▸ **What needs to be done**: Exactly as they appear, please output the lines from the one with "Open the help question mark icon" through the end of the material, without pictures.

(Data for analysis begins)

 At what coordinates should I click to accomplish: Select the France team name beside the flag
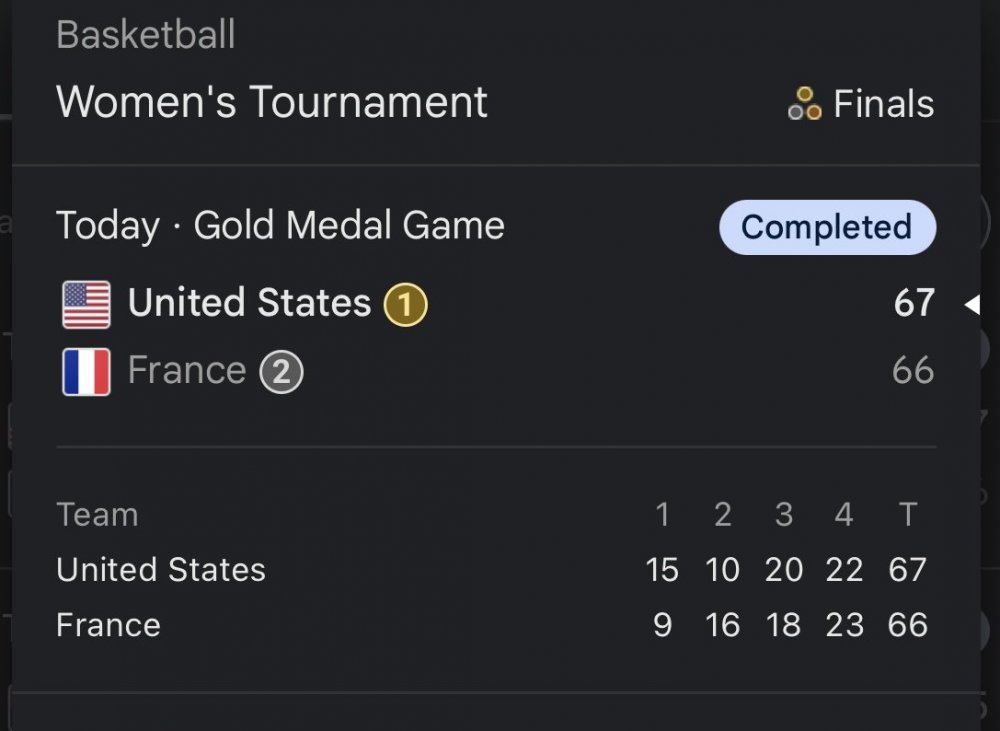click(187, 371)
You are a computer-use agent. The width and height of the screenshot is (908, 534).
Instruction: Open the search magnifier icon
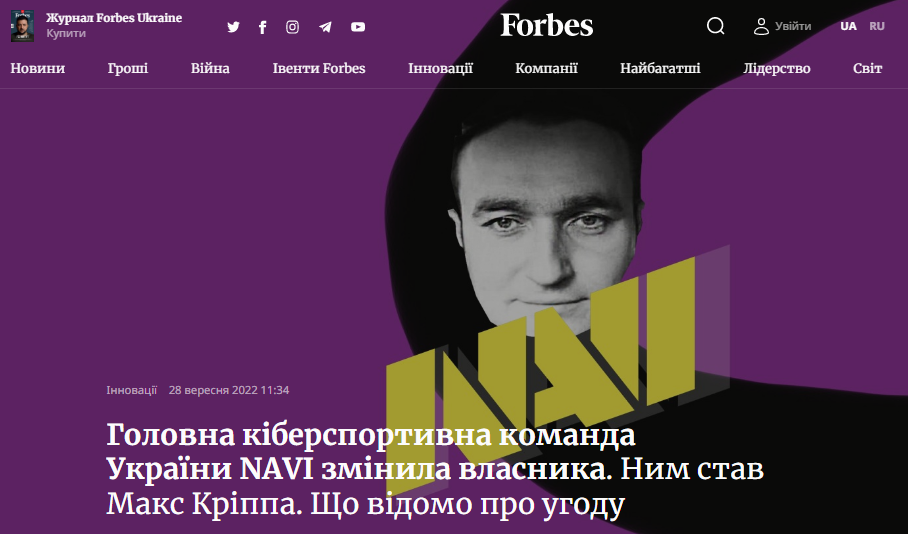pyautogui.click(x=716, y=26)
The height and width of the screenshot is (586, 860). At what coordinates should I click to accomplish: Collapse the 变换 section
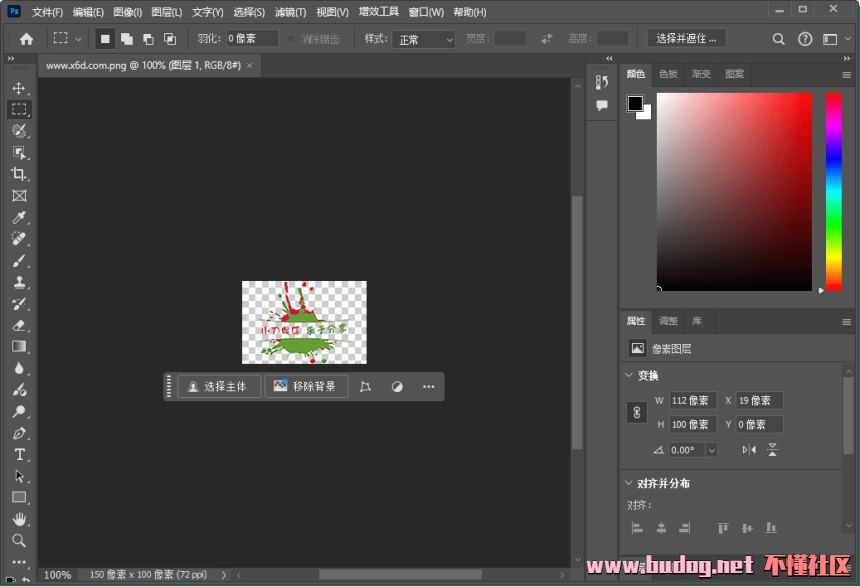point(628,375)

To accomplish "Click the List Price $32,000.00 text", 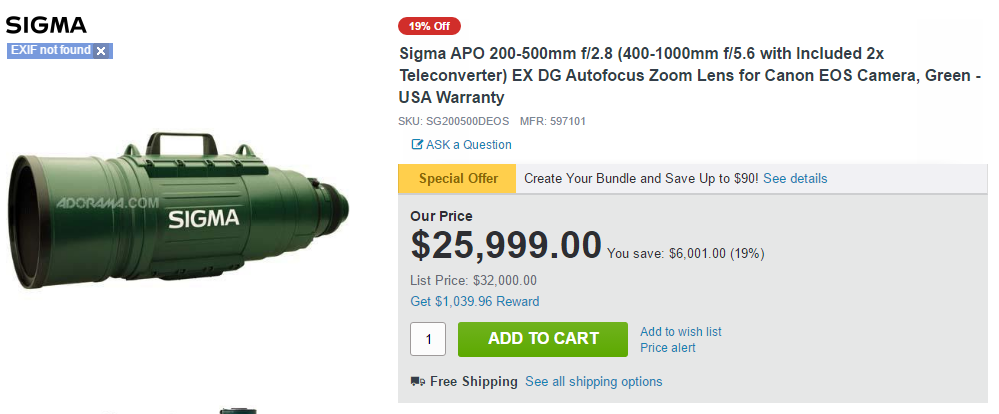I will [x=473, y=281].
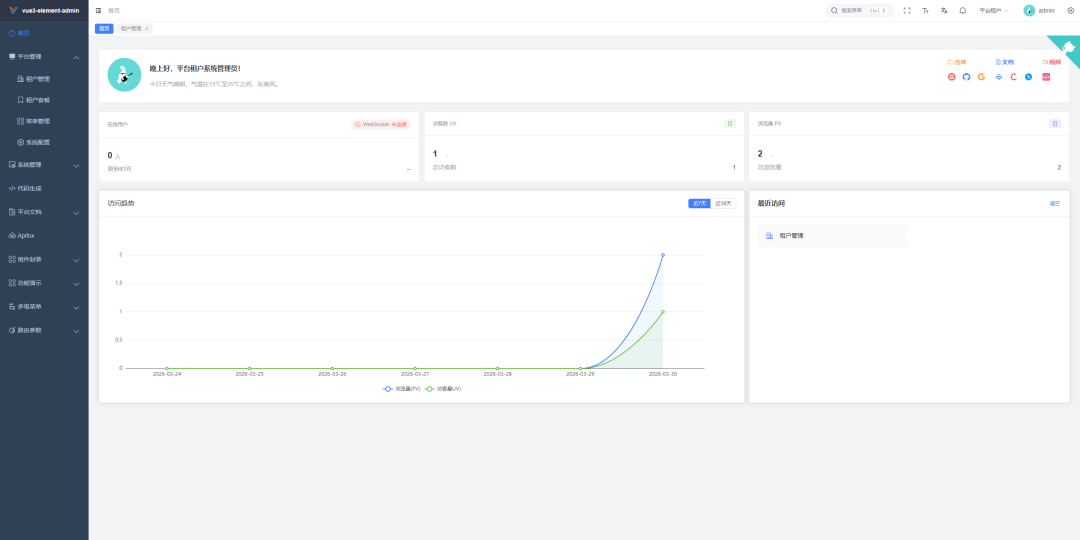Expand the 系统管理 sidebar menu
The height and width of the screenshot is (540, 1080).
pos(44,165)
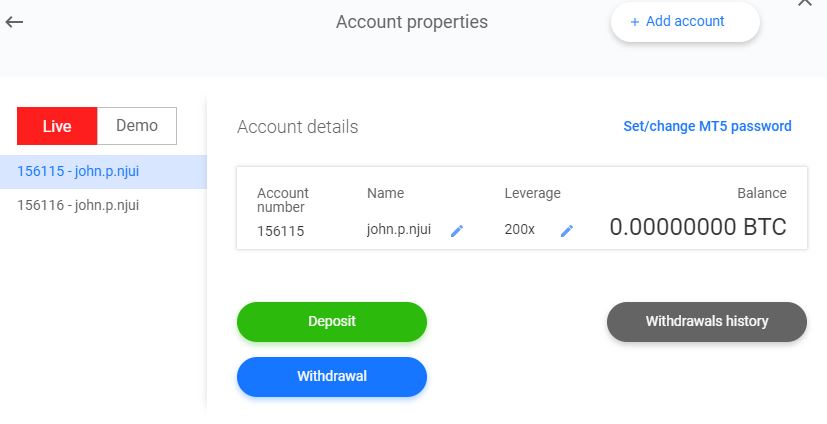The height and width of the screenshot is (424, 827).
Task: Click the pencil icon beside the name
Action: (x=457, y=230)
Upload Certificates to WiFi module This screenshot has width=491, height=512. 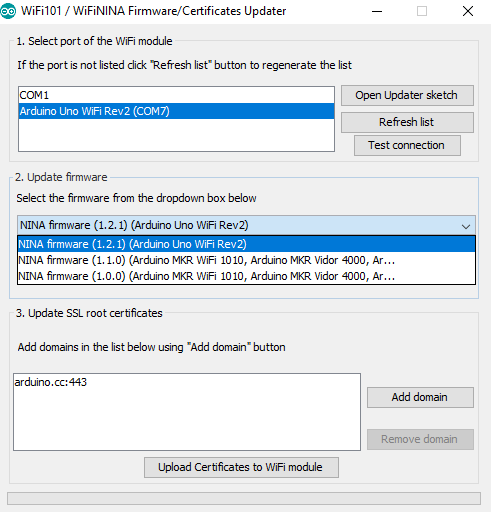click(x=241, y=467)

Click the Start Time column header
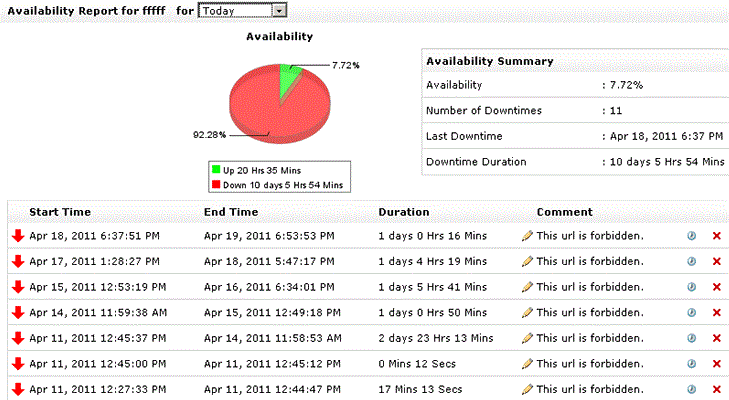tap(60, 212)
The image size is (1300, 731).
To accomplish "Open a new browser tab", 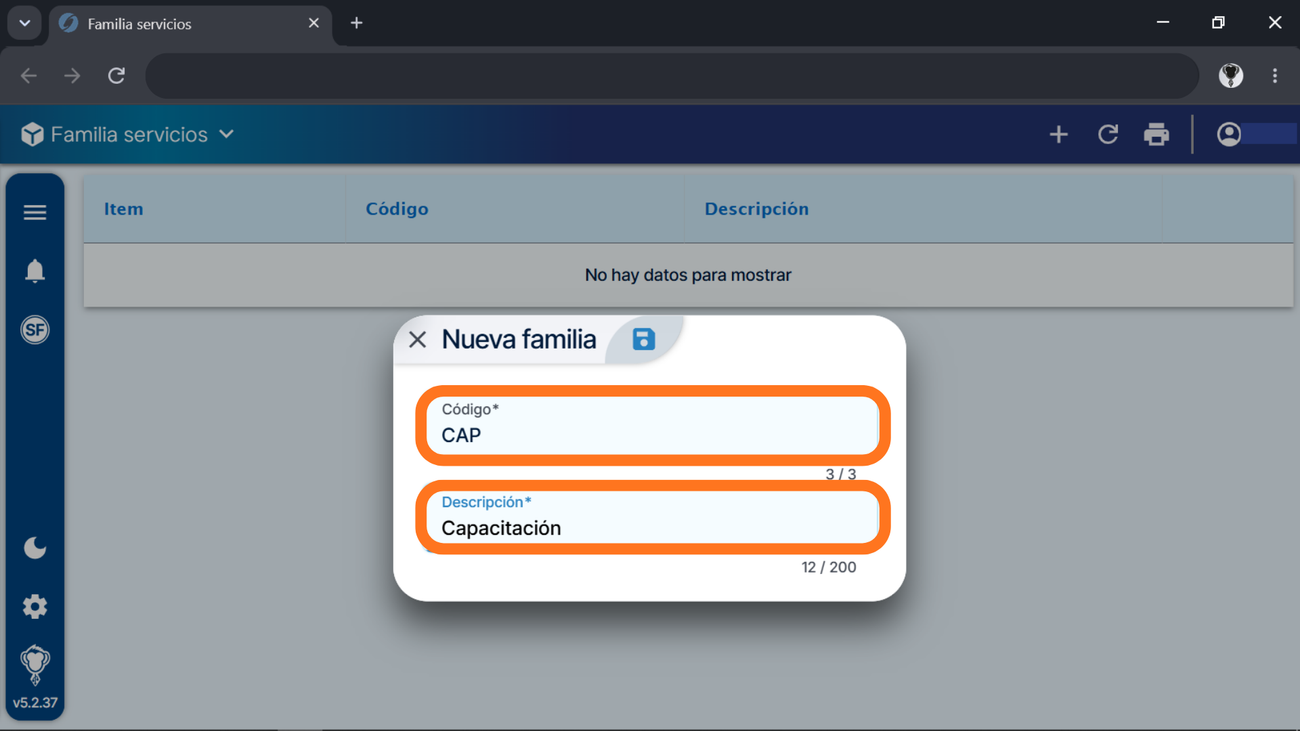I will pyautogui.click(x=356, y=23).
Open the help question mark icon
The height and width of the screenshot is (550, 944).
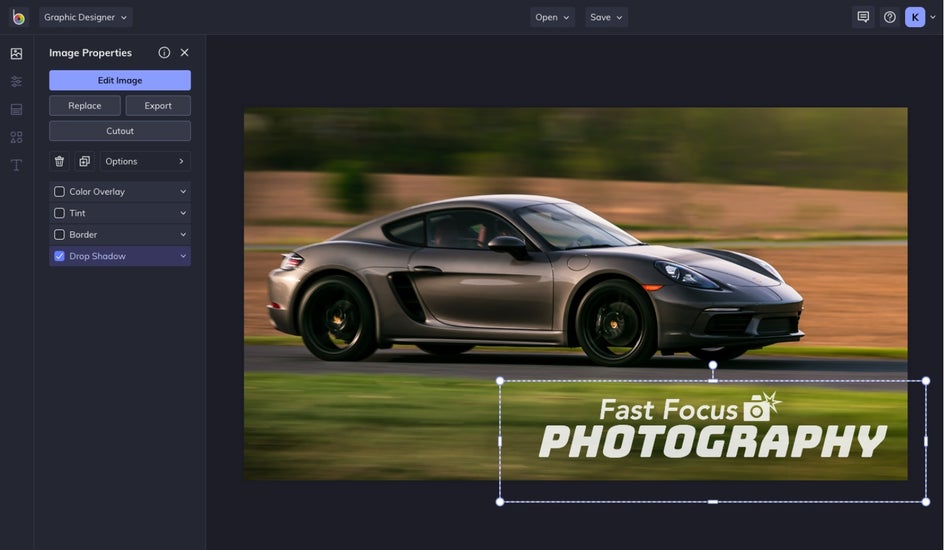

(Data for analysis ends)

▸ **Solution to this problem**:
Open the help question mark icon
The height and width of the screenshot is (550, 944).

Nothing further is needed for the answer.